Des discussions qualifiées d'« intenses »
Les pourparlers, facilités par la médiation omanaise avec le ministre des Affaires étrangères Badr al-Busaidi, ont été marqués par une pause de trois heures durant laquelle les délégations ont consulté leurs capitales respectives. Les discussions ont repris à 17h GMT.
Le porte-parole du ministère iranien des Affaires étrangères, Esmaïl Baghaï, a évoqué des discussions « intenses » avec des « propositions concrètes ». Le chef de la diplomatie iranienne Abbas Araghchi a estimé qu'un accord était « à portée de main ».
Du côté américain la délégation est
Du côté américain, la délégation est conduite par l'envoyé spécial Steve Witkoff et Jared Kushner. Le vice-président J.D. Vance a déclaré qu'il fallait « prendre au sérieux » les menaces formulées par Washington.

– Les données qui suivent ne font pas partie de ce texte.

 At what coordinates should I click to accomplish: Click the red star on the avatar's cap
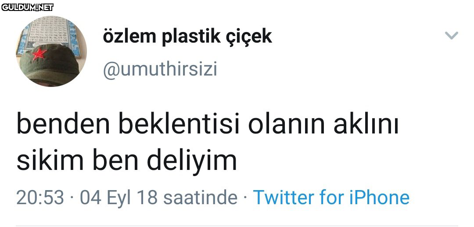[x=40, y=54]
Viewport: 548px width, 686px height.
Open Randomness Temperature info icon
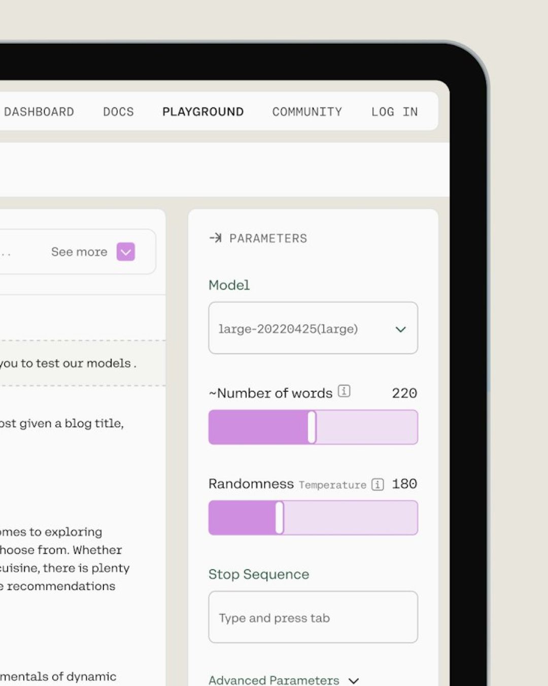(378, 484)
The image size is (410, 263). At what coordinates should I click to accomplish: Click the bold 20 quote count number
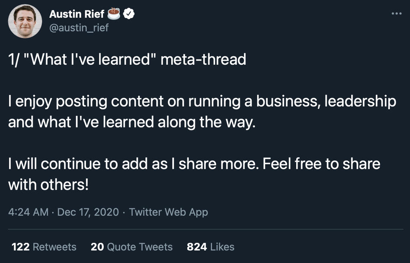pos(97,247)
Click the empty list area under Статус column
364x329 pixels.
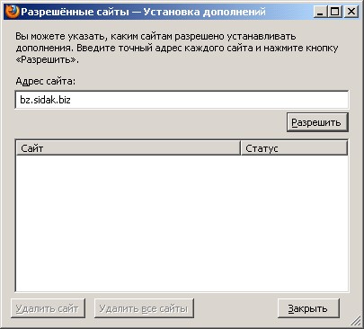pyautogui.click(x=294, y=223)
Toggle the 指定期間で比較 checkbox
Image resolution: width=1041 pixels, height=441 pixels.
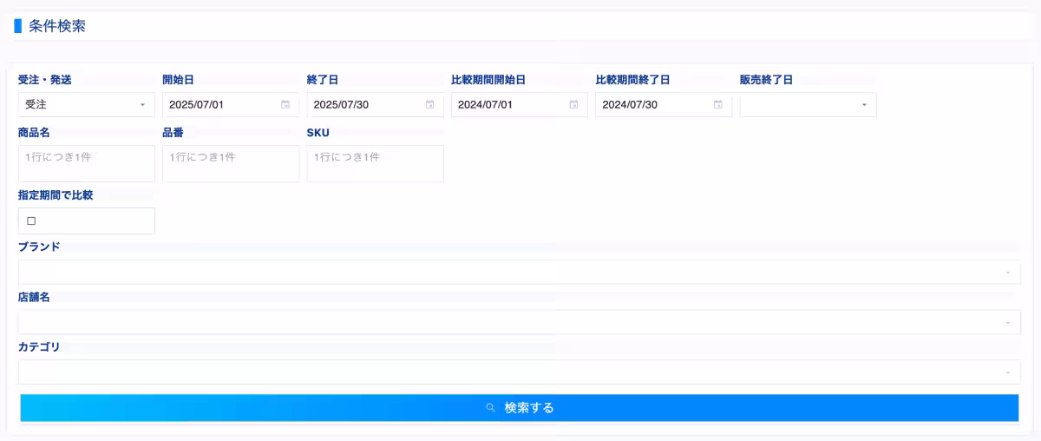tap(31, 221)
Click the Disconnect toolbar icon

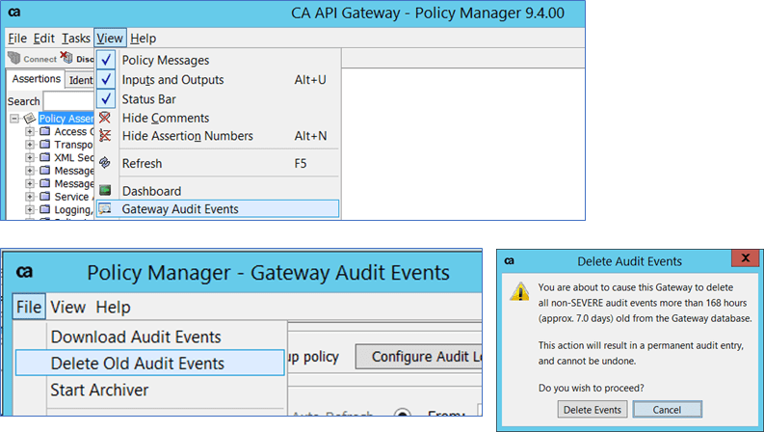[x=66, y=59]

Le programme nucléaire et balistique au cœur des tensions
Washington affirme vouloir empêcher l'Iran d'obtenir la bombe nucléaire. Téhéran réaffirme de son côté son refus de développer l'arme atomique. Le programme de missiles balistiques iranien constitue un autre sujet de discorde entre les deux parties.


Le précédent cycle de négociations avait été interrompu par la guerre entre Israël et l'Iran en 2025. La reprise des pourparlers intervient dans un contexte de forte présence militaire américaine dans la région, avec treize navires de guerre déployés au Moyen-Orient, dont le porte-avions USS Gerald Ford stationné au large de la Crète.
Contestation intérieure en Iran
Ces négociations se déroulent également sur fond de contestation en Iran, où des étudiants ont manifesté. La pression s'exerce ainsi sur Téhéran à la fois sur le plan diplomatique et intérieur.